A key to the EXCLUDE keyword: Tableau first removes the excluded dimension from the Viz LOD and performs the calculation as if the dimension was not present at all. The result is then displayed visually. A graphical representation of how Tableau performs an EXCLUDE LOD Expression is depicted in the following flow diagram.

Using an EXCLUDE LOD expression will exclude the desired dimension(s) from the calculation.

The expression {EXCLUDE [Region] : SUM([Sales])} tells Tableau to calculate the sum of sales using whatever dimensions are in use in the viz, excluding the Region dimension. This means we end up with a single value for each month which represents the total sales across all regions.

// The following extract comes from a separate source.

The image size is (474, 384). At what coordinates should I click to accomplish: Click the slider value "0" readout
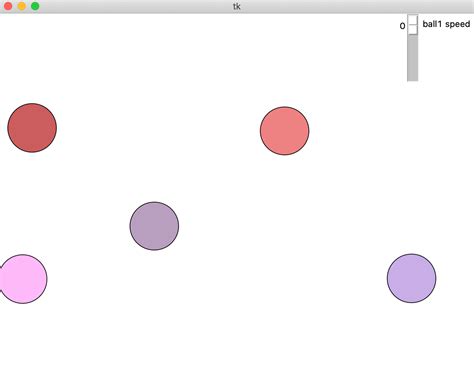(x=402, y=26)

Now we have a powerful view that shows us both total Sales and Sales by Region—both of which use the SUM aggregation.

We can also mix aggregations. For instance, let’s change our LOD Expression to show the average Sales per month, while still showing regional sums:

The color now represents the average monthly Sales and is computed using an EXCLUDE LOD expression. The sum of Sales by Region (the length of the bar) is not based on an LOD expression.

Similar to an INCLUDE Expression, all EXCLUDE Expressions are either used as measures or aggregated measures when placed on the view. These types of expressions are great for “percent of total” or “difference from overall average” calculations.

Fixed: Specifying The Exact Level Of Detail

LOD Expressions also open the door to creating an aggregation level completely independent of the Viz LOD; something that was previously only possible by using custom SQL.

As an example, consider the following scenario: Let’s say you’d like to analyze YELP data to find the yearly cohorts in which a business had its first review. Does each cohort have the same review trends?

With LOD Expressions, we can specify the cohort at an exact level of detail:

This LOD expression will fix the level of detail to each Business ID. Then, for each Business ID, it takes all reviews and finds the minimum Year of the Review Date and associates that value with the Business ID. You can imagine First Review Year to be a new column in the database.

When we use this field in the viz, the calculation scope is implicitly defined in the expression. Once the First Review Year is recorded for each Business ID (as shown below), exploring the cohorts can be insightful.

The level of detail has been fixed at Business – ID. Notice the first review year (as found in the FIXED LOD Expression) is the same for each review row.

This visualization shows the Number of Records (number of reviews) broken down by First Review Year and the Year of Review Date. By adding First Review Year to Color, we have created a cohort analysis.

Now, let’s use First Review Year as a filter:

An LOD expression can also be used as a filter. By using a Quick Filter on First Review Year, you can quickly step through the yearly cohorts to see if certain areas of Las Vegas were
first reviewed earlier or later than others. The FIXED LOD Expression is calculated above the Dimension filter on Business – State in the view.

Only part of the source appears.